== Segment start ==

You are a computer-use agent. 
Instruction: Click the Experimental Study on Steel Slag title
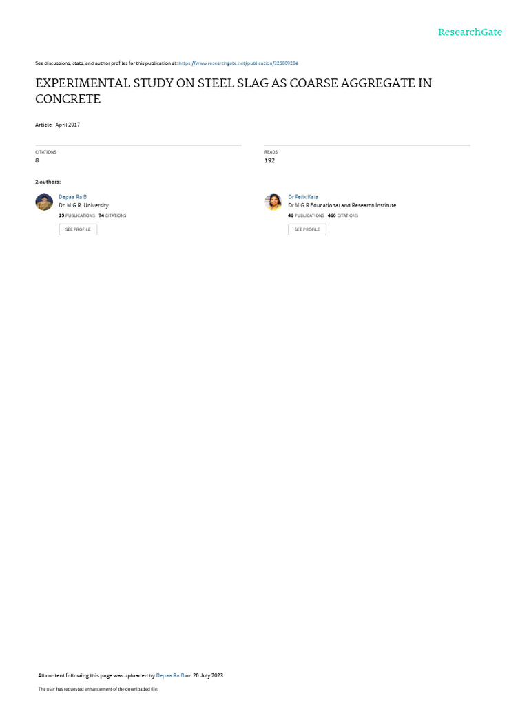234,91
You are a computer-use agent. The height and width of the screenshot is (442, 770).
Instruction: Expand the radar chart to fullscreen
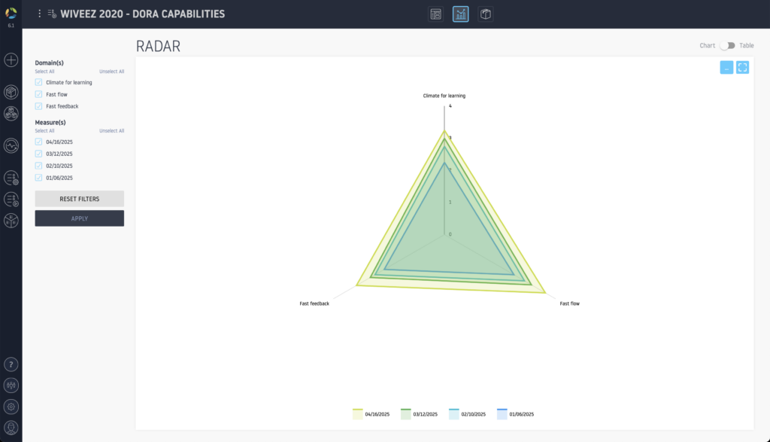[742, 68]
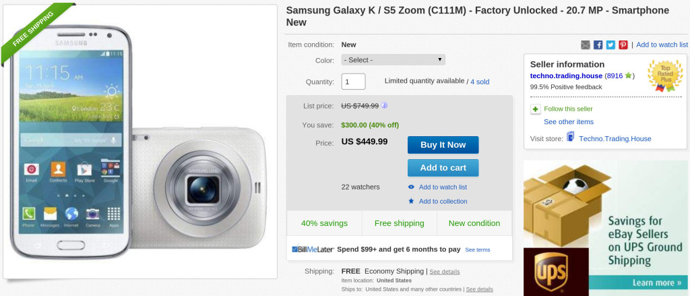Click the eye icon for watch list

(x=411, y=187)
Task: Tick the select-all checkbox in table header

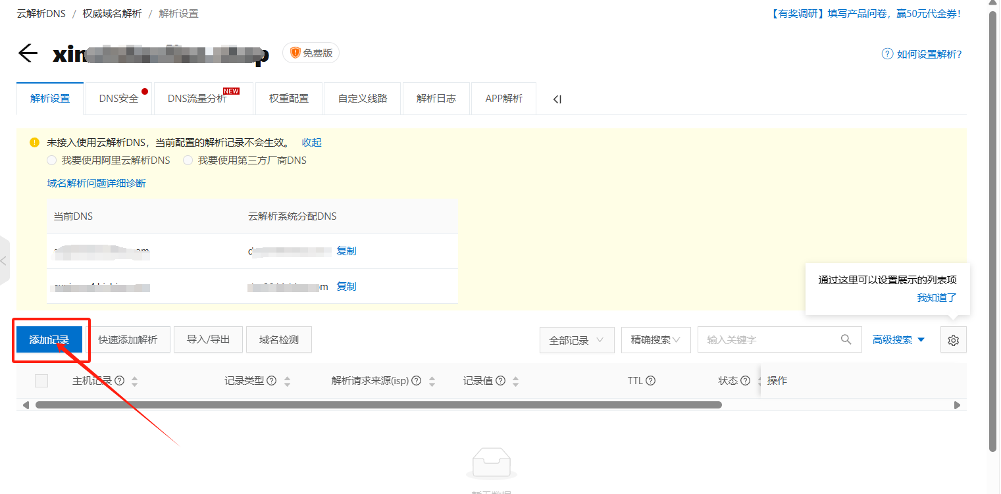Action: click(41, 381)
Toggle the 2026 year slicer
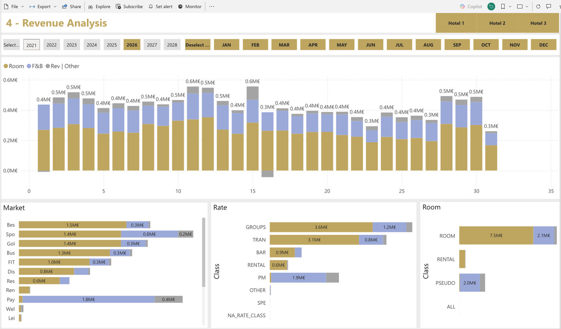This screenshot has height=329, width=561. click(132, 45)
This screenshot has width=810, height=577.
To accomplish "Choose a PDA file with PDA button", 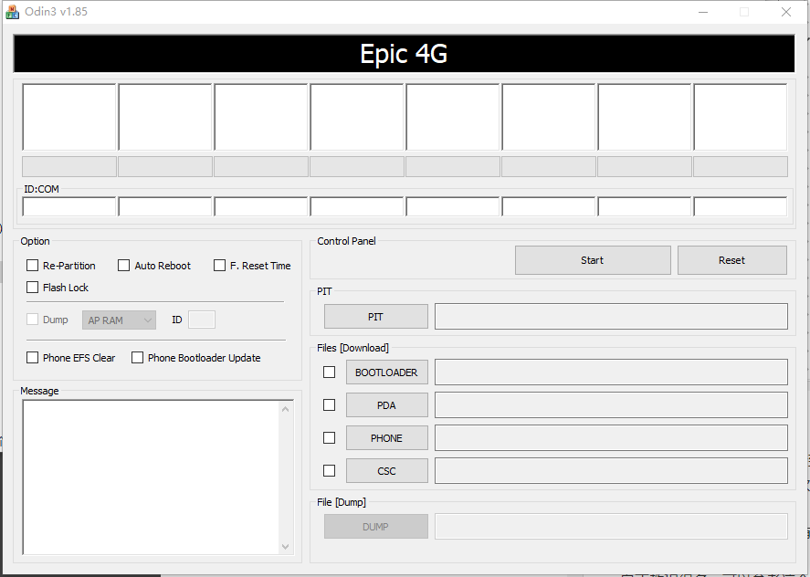I will 386,405.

== Segment end ==

YOUR OBJECTIVE: Check each line of the material for the word "computer". Copy the ones that have it.

YOUR RESPONSE:
You are a computer-use agent. 
You are a computer-use agent. The height and width of the screenshot is (442, 770).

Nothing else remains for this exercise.